Se besaron otra vez. Cuando Garrod tocó la piel, suave como la seda, de las rodillas, éstas se separaron un instante y volvieron a cerrarse con fuerza, aferrando los dedos.

—Volvamos al hotel —dijo Jane.

Durante el regreso a la ciudad, pese a una sexualidad vibrante que Garrod jamás había conocido, los hábitos mentales adquiridos a lo largo de los años hicieron que su mente regresara al acertijo de Miller Pobjoy y sus motivos. Y en el dormitorio de Jane, cuando acabaron el ritual de desnudarse mutuamente, nuevos pensamientos se entremetieron; pensamientos acerca de Esther, de las atentas bolas negras que eran sus ojos, de su esposa diciendo: «Eres un tipo aburrido, Alban»…

Cuando se abrazaron en las frías sábanas, Garrod notó las tensiones destructivas que se formaban en su interior. El retraso entre el primer momento en el coche y el momento presente había sido excesivo.

—Cálmate —musitó Jane en la oscuridad—. Ámame.

—Estoy calmado —dijo con una creciente sensación de pánico—. Te amo.

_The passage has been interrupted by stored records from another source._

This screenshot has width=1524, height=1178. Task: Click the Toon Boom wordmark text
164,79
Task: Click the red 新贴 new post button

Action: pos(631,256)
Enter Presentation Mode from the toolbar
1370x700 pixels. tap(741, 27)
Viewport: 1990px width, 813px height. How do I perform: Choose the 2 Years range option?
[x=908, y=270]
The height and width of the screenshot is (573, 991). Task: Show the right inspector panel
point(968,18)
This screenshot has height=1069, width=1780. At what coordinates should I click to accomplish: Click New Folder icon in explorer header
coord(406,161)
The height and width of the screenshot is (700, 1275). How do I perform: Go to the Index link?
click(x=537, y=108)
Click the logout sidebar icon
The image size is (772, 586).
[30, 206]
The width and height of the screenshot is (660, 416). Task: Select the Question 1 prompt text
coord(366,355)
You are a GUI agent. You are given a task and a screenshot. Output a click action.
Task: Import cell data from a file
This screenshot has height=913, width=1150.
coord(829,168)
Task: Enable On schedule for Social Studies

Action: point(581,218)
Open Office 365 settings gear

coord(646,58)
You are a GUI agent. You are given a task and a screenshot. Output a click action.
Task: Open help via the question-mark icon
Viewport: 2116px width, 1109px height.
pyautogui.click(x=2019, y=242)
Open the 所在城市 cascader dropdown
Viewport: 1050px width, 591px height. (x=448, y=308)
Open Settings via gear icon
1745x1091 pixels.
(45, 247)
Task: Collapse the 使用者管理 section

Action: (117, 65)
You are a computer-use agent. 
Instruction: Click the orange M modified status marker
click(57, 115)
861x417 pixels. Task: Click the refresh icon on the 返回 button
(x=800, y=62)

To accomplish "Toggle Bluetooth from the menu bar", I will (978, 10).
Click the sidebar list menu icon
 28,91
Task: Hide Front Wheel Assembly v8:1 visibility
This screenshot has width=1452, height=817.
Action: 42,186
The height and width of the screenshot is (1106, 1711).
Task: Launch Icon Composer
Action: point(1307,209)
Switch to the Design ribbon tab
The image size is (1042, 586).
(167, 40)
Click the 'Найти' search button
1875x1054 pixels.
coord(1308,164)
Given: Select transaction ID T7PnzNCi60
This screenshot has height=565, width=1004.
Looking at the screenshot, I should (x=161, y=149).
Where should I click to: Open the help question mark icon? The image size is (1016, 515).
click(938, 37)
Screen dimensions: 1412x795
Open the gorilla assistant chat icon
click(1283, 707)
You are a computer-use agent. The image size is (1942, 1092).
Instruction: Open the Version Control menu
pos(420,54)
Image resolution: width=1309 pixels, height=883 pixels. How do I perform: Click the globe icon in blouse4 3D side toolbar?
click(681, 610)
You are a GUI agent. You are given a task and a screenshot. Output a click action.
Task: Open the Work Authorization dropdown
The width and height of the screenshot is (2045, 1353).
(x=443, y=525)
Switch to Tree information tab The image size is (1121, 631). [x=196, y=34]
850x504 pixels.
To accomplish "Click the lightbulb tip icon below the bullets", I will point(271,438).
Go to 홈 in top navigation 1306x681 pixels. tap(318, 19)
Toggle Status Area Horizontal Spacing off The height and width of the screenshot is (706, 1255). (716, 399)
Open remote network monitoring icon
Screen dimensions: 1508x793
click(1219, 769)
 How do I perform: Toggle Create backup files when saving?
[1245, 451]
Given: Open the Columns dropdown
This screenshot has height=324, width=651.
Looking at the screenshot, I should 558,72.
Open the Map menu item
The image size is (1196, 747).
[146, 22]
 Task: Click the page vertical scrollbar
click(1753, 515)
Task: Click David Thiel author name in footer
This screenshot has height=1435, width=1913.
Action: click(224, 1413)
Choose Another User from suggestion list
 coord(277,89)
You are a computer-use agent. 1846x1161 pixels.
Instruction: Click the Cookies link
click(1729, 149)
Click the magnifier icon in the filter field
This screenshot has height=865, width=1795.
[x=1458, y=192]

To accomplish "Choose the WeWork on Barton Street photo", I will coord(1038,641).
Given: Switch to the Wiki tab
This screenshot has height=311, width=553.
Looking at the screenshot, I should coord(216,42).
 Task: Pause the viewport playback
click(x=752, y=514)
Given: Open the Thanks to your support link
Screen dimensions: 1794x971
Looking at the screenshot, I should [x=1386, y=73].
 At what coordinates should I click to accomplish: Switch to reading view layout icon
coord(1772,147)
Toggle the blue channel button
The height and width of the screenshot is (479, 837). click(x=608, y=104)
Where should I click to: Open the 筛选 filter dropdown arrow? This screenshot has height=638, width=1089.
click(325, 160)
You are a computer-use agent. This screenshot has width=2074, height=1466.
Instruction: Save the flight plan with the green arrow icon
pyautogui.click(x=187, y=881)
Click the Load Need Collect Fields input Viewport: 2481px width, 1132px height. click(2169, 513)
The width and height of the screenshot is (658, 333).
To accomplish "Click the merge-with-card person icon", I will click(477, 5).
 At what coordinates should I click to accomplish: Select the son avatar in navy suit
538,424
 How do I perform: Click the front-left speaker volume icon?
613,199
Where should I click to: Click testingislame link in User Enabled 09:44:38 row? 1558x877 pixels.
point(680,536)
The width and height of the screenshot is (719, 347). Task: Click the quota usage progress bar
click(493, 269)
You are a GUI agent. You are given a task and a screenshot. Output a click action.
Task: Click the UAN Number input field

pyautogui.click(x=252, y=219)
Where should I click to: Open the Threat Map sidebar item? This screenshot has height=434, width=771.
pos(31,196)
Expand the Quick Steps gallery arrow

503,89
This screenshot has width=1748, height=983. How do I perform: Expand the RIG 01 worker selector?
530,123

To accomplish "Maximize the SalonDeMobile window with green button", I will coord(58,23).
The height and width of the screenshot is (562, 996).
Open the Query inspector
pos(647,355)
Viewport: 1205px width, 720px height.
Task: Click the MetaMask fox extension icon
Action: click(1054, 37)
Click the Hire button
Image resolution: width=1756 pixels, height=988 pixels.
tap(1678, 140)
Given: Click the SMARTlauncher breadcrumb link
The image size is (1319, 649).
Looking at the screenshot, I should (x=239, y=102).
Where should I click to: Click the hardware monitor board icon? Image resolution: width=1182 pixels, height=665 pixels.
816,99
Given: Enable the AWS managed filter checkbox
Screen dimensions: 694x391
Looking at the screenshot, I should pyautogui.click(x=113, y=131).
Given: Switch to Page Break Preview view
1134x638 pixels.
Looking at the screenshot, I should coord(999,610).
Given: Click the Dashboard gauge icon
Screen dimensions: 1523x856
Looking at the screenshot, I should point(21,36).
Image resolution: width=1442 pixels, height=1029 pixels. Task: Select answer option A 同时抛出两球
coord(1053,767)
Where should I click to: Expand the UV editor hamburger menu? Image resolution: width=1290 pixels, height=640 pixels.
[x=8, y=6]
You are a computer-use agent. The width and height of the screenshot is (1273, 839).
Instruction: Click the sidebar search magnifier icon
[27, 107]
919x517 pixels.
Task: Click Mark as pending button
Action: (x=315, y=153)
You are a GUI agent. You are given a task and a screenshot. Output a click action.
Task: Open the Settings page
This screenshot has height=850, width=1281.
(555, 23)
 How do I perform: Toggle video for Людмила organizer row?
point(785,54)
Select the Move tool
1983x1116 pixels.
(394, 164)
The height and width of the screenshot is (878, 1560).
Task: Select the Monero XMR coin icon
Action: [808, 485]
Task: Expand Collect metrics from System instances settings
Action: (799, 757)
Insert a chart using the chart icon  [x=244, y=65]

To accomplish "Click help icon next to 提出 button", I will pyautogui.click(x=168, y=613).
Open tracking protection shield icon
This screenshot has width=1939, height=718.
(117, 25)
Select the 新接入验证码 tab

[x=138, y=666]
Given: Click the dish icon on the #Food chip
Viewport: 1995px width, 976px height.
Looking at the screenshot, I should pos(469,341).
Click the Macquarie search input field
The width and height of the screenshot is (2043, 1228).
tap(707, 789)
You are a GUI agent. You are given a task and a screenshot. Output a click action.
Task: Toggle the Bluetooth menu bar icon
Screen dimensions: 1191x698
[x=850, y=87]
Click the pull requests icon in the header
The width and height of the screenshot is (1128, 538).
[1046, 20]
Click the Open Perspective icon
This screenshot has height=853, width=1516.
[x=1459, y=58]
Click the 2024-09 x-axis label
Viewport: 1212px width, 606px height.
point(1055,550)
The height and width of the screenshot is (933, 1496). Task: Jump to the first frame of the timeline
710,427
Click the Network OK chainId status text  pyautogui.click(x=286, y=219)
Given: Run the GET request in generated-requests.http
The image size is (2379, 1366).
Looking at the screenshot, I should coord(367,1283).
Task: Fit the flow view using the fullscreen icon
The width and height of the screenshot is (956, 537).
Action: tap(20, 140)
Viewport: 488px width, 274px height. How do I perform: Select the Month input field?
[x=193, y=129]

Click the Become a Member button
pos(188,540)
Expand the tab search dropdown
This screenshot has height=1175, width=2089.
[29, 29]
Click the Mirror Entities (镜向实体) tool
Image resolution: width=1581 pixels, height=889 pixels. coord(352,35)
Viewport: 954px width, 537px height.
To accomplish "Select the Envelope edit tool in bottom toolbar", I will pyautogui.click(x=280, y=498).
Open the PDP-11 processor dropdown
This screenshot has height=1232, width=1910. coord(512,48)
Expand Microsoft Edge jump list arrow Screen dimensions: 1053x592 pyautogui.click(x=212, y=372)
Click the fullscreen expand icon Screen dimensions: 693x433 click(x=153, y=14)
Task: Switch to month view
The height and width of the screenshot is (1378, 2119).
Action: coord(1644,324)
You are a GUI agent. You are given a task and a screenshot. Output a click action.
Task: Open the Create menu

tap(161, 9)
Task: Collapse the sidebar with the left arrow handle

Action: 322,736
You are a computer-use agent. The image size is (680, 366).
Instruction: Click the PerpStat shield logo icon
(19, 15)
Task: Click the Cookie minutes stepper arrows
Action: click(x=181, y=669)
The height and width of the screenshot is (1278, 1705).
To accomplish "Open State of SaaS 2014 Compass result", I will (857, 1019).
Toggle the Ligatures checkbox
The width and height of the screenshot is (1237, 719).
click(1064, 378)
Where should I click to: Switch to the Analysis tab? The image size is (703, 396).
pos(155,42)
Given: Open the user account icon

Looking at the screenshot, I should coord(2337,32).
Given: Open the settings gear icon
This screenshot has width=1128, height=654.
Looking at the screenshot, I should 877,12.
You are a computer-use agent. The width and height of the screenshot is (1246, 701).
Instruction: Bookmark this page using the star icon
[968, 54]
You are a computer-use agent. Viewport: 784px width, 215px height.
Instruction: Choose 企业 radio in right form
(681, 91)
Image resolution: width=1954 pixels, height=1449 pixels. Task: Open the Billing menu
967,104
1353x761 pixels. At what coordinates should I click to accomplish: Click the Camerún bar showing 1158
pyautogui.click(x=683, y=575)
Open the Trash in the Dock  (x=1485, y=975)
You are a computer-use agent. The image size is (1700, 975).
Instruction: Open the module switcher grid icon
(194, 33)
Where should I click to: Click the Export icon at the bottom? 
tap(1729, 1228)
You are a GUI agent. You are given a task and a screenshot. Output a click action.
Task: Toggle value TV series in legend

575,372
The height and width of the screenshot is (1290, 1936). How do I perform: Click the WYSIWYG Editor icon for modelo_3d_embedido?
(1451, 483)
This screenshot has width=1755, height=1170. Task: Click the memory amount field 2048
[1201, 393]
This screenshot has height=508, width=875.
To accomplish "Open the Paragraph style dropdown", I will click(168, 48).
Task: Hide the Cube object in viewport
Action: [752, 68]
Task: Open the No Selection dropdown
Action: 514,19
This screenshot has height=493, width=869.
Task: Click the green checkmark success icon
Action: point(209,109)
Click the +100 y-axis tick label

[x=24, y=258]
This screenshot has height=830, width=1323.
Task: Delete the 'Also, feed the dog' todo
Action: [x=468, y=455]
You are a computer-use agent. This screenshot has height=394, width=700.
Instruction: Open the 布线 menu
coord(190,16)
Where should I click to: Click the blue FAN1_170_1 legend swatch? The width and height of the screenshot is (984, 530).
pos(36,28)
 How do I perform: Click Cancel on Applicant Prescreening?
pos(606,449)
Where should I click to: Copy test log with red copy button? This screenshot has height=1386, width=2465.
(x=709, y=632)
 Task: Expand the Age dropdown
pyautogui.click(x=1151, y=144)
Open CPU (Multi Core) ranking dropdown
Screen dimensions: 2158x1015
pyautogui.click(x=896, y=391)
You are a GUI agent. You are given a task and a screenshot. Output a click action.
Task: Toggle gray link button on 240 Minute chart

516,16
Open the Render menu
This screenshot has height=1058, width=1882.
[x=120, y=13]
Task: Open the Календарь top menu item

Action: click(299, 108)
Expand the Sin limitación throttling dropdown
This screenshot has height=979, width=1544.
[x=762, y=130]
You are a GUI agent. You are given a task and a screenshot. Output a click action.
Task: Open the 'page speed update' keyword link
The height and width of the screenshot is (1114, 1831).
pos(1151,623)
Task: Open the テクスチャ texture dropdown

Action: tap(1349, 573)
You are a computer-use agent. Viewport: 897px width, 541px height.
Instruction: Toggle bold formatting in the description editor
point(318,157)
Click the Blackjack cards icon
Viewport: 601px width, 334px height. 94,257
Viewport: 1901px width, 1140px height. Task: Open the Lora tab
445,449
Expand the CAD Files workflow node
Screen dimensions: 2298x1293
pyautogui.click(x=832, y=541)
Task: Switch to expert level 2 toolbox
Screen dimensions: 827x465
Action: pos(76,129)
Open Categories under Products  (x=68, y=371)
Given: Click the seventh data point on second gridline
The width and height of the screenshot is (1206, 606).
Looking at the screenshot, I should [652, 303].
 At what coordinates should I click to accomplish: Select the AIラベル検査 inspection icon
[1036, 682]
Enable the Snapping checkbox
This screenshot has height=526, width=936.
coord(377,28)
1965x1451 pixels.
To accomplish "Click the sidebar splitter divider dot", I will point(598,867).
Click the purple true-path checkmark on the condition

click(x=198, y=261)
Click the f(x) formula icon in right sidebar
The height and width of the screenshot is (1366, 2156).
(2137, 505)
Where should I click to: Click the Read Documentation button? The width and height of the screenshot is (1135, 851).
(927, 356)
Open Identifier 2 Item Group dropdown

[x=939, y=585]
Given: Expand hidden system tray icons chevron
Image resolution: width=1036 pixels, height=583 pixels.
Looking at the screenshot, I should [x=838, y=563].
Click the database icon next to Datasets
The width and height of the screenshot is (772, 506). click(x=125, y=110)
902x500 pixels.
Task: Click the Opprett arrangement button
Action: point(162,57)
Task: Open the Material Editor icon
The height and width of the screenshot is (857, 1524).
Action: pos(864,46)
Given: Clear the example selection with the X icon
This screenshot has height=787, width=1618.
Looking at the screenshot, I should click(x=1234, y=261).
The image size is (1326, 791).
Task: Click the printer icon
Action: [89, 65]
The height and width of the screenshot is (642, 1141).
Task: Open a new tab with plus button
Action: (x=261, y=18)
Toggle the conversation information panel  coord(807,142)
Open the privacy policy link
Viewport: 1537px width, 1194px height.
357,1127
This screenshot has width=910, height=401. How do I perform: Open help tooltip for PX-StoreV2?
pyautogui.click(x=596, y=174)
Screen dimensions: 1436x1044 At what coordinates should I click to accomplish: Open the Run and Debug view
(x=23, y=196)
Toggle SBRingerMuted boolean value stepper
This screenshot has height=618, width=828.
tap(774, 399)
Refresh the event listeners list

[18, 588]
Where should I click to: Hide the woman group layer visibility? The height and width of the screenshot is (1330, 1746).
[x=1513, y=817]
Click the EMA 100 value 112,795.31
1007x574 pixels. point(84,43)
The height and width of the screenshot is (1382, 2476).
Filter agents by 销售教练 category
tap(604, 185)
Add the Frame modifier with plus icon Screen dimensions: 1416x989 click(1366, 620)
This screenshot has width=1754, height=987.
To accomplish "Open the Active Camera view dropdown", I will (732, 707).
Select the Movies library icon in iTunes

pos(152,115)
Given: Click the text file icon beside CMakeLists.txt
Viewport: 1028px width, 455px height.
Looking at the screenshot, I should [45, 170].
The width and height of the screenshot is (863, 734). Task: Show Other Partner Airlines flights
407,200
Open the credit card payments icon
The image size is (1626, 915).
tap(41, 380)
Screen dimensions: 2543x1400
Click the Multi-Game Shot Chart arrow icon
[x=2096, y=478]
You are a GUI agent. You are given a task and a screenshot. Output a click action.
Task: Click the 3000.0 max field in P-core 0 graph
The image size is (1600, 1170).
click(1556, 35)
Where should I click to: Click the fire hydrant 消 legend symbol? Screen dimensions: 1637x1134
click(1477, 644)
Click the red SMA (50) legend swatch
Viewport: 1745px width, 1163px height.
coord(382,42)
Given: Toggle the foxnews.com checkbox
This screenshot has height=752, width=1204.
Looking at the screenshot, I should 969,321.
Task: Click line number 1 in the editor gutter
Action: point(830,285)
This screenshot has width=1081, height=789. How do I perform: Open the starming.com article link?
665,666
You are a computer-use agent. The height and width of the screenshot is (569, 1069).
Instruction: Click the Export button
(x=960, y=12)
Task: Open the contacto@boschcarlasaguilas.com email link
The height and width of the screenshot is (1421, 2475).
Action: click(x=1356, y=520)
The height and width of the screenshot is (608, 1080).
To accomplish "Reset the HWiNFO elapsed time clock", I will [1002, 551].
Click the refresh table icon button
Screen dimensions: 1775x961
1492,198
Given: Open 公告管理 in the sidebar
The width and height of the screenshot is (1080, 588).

Y en ese momento Jane, expertamente, le salvó. Uno de los dedos femeninos describió una línea en la espina dorsal de Garrod y, al llegar a la región lumbar, un penacho de éxtasis con el brillo de un diamante brotó de su cuerpo igual que un géiser, provocando un clímax explosivo, a ritmo de stacatto, que Jane compartió y que aniquiló todas las represiones, todos los temores.

«Ahora pueden tirar la Bomba —pensó Garrod—. Ya no importa.»

Un instante después, de un modo simultáneo, ambos se echaron a reír, en silencio al principio, tan abiertamente como niños luego. Y en las horas posteriores, el renacimiento de Garrod fue completo.